**Exercício 1**:
Selecione todas as linhas dos registos que contêm a palavra "toolbar", tendo em conta a diferença entre maiúsculas e minúsculas.

─── Excerto fornecido

«Uma das ideias mais comuns acerca dos Descobrimentos marítimos do
século XV é a de que as viagens desvaneceram velhos mitos e ideias enraizadas
sobre a existência de monstros e de criaturas fabulosas que alegadamente
habitariam no oceano desconhecido, nas terras a sul do cabo Bojador e na Ásia.
É comum falar-se do Mar Tenebroso
da crença nos seres mitológicos que o povoariam e, até, de um abismo oceânico
cujo receio impediria os Europeus de tentar passar o Bojador. Uma vez, mais
precisamente em 2010, aquando do Campeonato do Mundo de Futebol na África
do Sul, uma jornalista portuguesa chegou até, num directo televisivo, a
misturar Bojador, Boa Esperança e Camões, ao apontar para um rochedo e afirmar
que Bartolomeu Dias o teria confundido com o temível Adamastor, que aterrorizava
os navegantes. Misturada com estas ideias está ainda a noção de que a Índia e
as regiões asiáticas a oriente eram desconhecidas e que os Europeus estariam
convencidos de que eram habitadas por monstros e criaturas míticas. Há uma
tendência exagerada para realçar a ruptura entre o antes e o depois
das viagens de exploração do século XV, a vários níveis e em diversas
dimensões. Subsiste a ideia, herdada do Renascimento e da Idade Moderna europeia,
de atribuir aos homens da Idade Média (a própria designação de medieval mantém hoje uma nítida carga
pejorativa) todo um conjunto de atributos negativos, como superstição,
crendice, ignorância, extrema religiosidade, ausência de espírito crítico, em
oposição à curiosidade científica, racionalidade e desejo de conhecimento dos
séculos posteriores.
Na verdade, o percurso foi bem mais lento, feito de pequenos passos e avanços:
nem os homens dos séculos XIII e XIV eram exemplos acabados de nesciência
beata, nem os navegadores do século XVI rejeitavam por completo as superstições
e crendices que estavam enraizadas por toda a Europa. O conhecimento prático,
concreto e real do mundo e a sua divulgação foi gradual e, muitas vezes,
misturado com ideias antigas e desactualizadas. Ontem, como hoje, o peso da
tradição não pode ser descartado de um dia para o outro. É curioso verificar
como a mesma Europa que se entusiasmava e estava ávida de novas informações
sobre as terras descobertas pelos Portugueses continuava, no século XVI, a
divulgar, a produzir e a imprimir livros claramente desactualizados, cheios de erros
grosseiros e velhas cantilenas fabulosas. Nada que nos admire; afinal, no tempo
da chegada do robô Curiosity a Marte
e da descoberta de dois planetas que orbitam duas estrelas a 5 mil anos-luz da
Terra, a astrologia continua a ser muito popular e a cativar largas parcelas do
público.

──────
─── Dados fornecidos

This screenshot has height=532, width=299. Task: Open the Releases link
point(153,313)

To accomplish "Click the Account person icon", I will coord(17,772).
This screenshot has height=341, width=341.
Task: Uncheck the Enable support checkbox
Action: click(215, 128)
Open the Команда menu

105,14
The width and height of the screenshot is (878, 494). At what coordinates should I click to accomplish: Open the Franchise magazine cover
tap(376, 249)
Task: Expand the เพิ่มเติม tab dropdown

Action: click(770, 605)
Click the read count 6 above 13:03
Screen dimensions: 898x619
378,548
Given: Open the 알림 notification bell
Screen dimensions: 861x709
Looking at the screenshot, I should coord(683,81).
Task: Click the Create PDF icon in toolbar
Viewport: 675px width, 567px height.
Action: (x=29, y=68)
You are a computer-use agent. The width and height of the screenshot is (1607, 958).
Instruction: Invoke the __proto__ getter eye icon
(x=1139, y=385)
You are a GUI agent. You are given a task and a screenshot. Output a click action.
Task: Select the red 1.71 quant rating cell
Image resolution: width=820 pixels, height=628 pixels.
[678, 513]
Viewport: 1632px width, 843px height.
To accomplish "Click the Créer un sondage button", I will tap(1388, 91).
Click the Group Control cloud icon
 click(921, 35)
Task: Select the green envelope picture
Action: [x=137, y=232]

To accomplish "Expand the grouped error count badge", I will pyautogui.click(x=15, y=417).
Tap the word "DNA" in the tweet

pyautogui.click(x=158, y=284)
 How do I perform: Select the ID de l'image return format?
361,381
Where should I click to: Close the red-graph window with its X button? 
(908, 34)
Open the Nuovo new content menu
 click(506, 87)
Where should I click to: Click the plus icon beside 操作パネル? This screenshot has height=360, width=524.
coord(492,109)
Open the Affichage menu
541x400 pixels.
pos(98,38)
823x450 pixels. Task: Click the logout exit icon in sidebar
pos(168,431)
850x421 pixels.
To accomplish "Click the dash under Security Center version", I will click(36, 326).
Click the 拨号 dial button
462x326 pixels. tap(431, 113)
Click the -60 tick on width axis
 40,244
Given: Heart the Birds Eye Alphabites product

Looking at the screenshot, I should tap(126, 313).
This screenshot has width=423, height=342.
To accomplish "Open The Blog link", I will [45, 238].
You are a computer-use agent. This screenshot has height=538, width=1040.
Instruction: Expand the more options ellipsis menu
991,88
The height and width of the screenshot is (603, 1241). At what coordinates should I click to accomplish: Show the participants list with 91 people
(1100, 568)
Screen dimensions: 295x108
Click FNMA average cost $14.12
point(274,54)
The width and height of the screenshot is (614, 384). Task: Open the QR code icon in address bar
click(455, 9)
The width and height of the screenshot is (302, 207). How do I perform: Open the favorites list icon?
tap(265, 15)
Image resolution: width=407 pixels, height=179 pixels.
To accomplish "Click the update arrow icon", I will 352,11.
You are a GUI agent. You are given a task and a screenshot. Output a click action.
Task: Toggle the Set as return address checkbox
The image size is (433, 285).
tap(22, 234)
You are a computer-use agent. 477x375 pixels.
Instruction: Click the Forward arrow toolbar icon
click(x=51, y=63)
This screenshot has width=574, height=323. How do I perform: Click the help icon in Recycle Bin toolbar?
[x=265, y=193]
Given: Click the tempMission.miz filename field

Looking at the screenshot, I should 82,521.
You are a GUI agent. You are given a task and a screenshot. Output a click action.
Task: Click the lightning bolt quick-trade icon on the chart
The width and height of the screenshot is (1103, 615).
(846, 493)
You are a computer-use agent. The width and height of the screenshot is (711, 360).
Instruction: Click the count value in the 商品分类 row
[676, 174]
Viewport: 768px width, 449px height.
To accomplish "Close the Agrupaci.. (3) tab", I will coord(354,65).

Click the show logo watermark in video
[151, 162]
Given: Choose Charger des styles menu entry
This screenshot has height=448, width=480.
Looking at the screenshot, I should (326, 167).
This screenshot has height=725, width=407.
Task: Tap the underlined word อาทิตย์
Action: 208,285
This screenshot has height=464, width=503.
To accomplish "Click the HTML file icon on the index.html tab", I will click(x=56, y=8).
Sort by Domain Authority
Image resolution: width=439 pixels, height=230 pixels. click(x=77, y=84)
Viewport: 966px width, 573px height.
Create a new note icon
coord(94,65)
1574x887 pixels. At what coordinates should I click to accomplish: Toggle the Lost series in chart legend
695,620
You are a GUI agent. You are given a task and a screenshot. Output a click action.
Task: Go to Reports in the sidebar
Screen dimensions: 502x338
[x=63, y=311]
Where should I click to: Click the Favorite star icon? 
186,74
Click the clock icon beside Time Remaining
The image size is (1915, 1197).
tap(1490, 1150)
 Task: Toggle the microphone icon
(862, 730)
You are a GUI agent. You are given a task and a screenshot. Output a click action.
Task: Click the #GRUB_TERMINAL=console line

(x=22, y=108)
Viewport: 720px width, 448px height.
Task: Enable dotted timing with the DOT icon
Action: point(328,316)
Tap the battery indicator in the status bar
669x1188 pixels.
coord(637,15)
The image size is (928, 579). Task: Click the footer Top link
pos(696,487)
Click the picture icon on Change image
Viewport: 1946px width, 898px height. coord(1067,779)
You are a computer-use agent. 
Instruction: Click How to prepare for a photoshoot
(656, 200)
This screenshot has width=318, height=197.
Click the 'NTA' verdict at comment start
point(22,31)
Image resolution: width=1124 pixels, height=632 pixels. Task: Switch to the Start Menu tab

──────

**Exercício 2**:
Prolongue o texto sobre os mitos associados aos Descobrimentos do século XV a partir da última frase apresentada.

**Resposta escrita 1**:
Task: Click the Create PDF icon in toolbar
Instruction: Click the Forward arrow toolbar icon
This screenshot has width=574, height=323. How do I perform: Click the help icon in Recycle Bin toolbar?

**Resposta escrita 2**:
Desde a Antiguidade que circulavam na Europa histórias sobre o que se
passava para além dos limites do mundo conhecido. Estes limites não eram
rígidos e claramente definidos; eram, pelo contrário, muito difusos. A ocidente
existia um vasto mar tempestuoso e desconhecido, do qual apenas emergiam ilhas
lendárias, perdidas e envoltas em brumas de magia e superstição. A sul e a
leste estava o mundo muçulmano, que formava uma espécie de barreira que circundava
a Europa cristã, mas, apesar do antagonismo político-religioso que existia entre
os dois blocos, as informações sobre o que existia mais além não deixavam de
circular. Parte do conhecimento geográfico herdado dos Gregos e Romanos
sobreviveu, aliás, por via dos autores árabes e persas. Contudo, esse
conhecimento estava também imbuído de erros e distorções: uma boa parte das
ideias fabulosas e dos seres maravilhosos que se supunha existirem no Oriente
distante não eram invenções medievais, mas herança dos autores antigos. Por
exemplo, as descrições de homens que se alimentavam de cheiros (astomi), ou só com um pé, que
servia de sombrinha para se protegerem do Sol, (monocoli), ou sem cabeça e com os olhos e boca no meio do
peito (blemmyae) ou, ainda,
com orelhas enormes com as quais se cobriam (panotti), provinham de autores clássicos como Megástenes,
Ctésias ou Plínio. Mesmo alguns viajantes medievais incluíram nos
seus relatos histórias fabulosas, como o célebre Marco Polo que, entre
outras referências bizarras, relata a existência de homens com cabeça de cão (cynocephali) nas ilhas Andaman,
no golfo de Bengala». In Paulo Jorge Sousa Pinto, Os Portugueses
Descobriram a Austrália? A Esfera dos Livros, Lisboa, 2013, ISBN
978-989-626-498-7.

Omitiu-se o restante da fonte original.